• **To do**: Once you find the line that contains "[메뉴] (1234, 63)" in the entries below, give it again along with every following line, unchanged, through the final one.

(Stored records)
▽
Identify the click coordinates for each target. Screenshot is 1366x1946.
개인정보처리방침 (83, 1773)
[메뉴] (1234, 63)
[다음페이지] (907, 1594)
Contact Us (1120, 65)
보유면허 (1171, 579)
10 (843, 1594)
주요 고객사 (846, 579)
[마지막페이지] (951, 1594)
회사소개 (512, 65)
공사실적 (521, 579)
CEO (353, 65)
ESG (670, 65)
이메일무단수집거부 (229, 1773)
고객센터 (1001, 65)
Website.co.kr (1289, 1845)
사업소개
△
• **Response to this exercise**:
[메뉴] (1234, 63)
[다음페이지] (907, 1594)
Contact Us (1120, 65)
보유면허 (1171, 579)
10 (843, 1594)
주요 고객사 (846, 579)
[마지막페이지] (951, 1594)
회사소개 (512, 65)
공사실적 (521, 579)
CEO (353, 65)
ESG (670, 65)
이메일무단수집거부 (229, 1773)
고객센터 (1001, 65)
Website.co.kr (1289, 1845)
사업소개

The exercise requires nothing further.